Nonmonetary incentives and wraparound services were not always planned by the research teams, but as projects evolved, it became clear that this was a strong need and desire from AYA that project teams needed to address. For example, some studies began supporting economic and professional development for youth, such as job support, resume reviews, and/or professional opportunities to develop research skills that could be leveraged for employment. In PrEP4Teens, adolescents who had participated in formative research were hired 2 years later as “youth leaders” (administratively coded as “temporary research assistant” positions), which not only provided a source of income but also a way to build leadership and work experience and ensure the campaign continued to resonate with AYA. During weekly youth leader meetings, the study team members responded to youth leader needs, such as sharing career advice and trajectories, helping with resumes, and encouraging AYA to contribute artistic materials to the campaign (eg, music, videos) for which they were paid and could also build their professional portfolios. Relatedly, the THEMA and PrEP4Teens studies offered opportunities for participating in community and academic panels and presentations, and THEMA offered coauthorship on manuscripts, which was of particular interest to youth interested in higher education. In other instances, nonmonetary incentives took the form of wraparound services beyond the initial scope of the project, such as referrals to sliding scale mental health care providers in the region who had specific expertise in caring for AYA and SGM populations. The Pleasure and PrEP study offered transportation for AYA to and from visits, priority mental health referrals, and also referrals to social service providers who had food pantries and intimate partner violence case managers on staff at all times. During the COVID-19 pandemic, greater prevalence of food insecurity and household violence was often reported by participants, and having partners who were already providing services in the region were mandatory for both continued recruitment and retention process and community trust and engagement with the work.

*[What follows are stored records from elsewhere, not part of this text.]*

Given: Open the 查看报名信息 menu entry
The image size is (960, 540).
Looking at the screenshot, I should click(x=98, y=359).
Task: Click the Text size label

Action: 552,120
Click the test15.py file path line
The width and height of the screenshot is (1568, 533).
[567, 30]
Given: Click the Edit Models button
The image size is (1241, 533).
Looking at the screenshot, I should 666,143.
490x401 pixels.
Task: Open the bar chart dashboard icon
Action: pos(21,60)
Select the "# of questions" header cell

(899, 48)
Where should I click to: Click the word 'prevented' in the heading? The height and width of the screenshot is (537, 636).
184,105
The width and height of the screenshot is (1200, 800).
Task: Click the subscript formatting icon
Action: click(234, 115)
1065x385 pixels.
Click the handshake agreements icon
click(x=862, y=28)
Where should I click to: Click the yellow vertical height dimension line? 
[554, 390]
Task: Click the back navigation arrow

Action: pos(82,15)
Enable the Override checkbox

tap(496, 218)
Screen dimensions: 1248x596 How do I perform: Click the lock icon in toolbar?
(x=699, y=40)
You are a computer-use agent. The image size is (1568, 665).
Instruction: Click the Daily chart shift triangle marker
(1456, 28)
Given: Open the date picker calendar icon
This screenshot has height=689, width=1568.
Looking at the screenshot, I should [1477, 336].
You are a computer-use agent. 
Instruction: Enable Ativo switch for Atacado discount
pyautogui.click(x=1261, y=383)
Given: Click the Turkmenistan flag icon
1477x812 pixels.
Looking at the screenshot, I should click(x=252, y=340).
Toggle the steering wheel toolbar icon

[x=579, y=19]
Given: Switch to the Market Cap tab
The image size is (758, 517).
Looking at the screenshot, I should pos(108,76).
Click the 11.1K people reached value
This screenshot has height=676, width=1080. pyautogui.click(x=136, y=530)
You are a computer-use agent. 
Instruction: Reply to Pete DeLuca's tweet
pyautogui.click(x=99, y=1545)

Cross-Cutting Developmental and Sociocultural Considerations

Across the above three areas, investigators should be cognizant of developmental, ethical/legal, and social–cultural issues that may differ across age groups and affect their participation in HIV research. Of note, only one of the studies focused on teenagers exclusively, whereas the other studies focused on a wide age range inclusive of minor AYA. In the latter cases, the research teams took care to ensure that their research processes and materials were responsive to different age groups. This sometimes meant that there were multiple sets of materials and different considerations depending on their sample’s age composition, local IRB requirements, and laws that affected minor adolescents in their jurisdiction (eg, a consent form for youth of age 18 years and older, and an assent form for teens younger than 18 years).

In addition, when research is deemed minimal risk, investigators are encouraged to seek waivers of guardian permission from their institutional review boards to reduce minors’ barriers to participation in HIV and PrEP research. Such waivers require that study teams have additional protections in place to mitigate possible risks. These include having staff, clinicians, and partners who are experienced in working with minors; using capacity to consent assessments28 to determine whether adolescents understand, appreciate, and can make informed decisions about participation; remind adolescents of the voluntary and ongoing nature of participation and that nonparticipation will not adversely affect them; having an adult available who can serve as a sounding board for the adolescent if they have questions about their decision to participate; and ensuring study materials are developmentally tailored to maximize understanding of study concepts and procedures.29 Some institutions also may encourage participants to share about their interest in a study with a guardian or other supportive adult if appropriate. Furthermore, allowing minor adolescents to self-consent can ensure that the adolescents themselves receive any monetary compensation from participation, rather than their guardians.

Finally, in the short time that the authors conducted these EHE studies, we observed rapid changes in youth culture and its intersection with online spaces/platforms they use, and our study teams had to be agile to keep pace with these developments. For example, the online spaces that were useful for reaching AYA in 2020 may not have the same return on investment now in part because of consumer preferences, new platforms, and changes in how platforms functioned. Social media platforms have placed increasing restrictions on advertisers’ ability to market to minors and minoritized populations, making scientists’ and community organizations’ ability to reach, engage, and disseminate to key adolescent populations affected by HIV more challenging; this highlights the importance of leveraging diverse online and offline strategies. Furthermore, aesthetics, media trends, and slang are ever changing, and study content can look dated quickly. Keeping current on these various shifts with input from youth advisors can increase likelihood of AYA engagement and representation in HIV research.

DISCUSSION

Without a concerted focus on AYA and use of creative, innovative strategies to address HIV prevention, testing, and treatment that meet their needs, we will fall short of EHE efforts. Because there are unique considerations in engaging AYA in HIV research and care that may be distinct from working with other populations, this commentary sought to “pull back the curtain” by sharing concrete examples of how our teams have included and centered AYA throughout different stages of the research process. Ultimately, we hope that these examples help shed light on how we might learn from and work with AYA to end the HIV epidemic.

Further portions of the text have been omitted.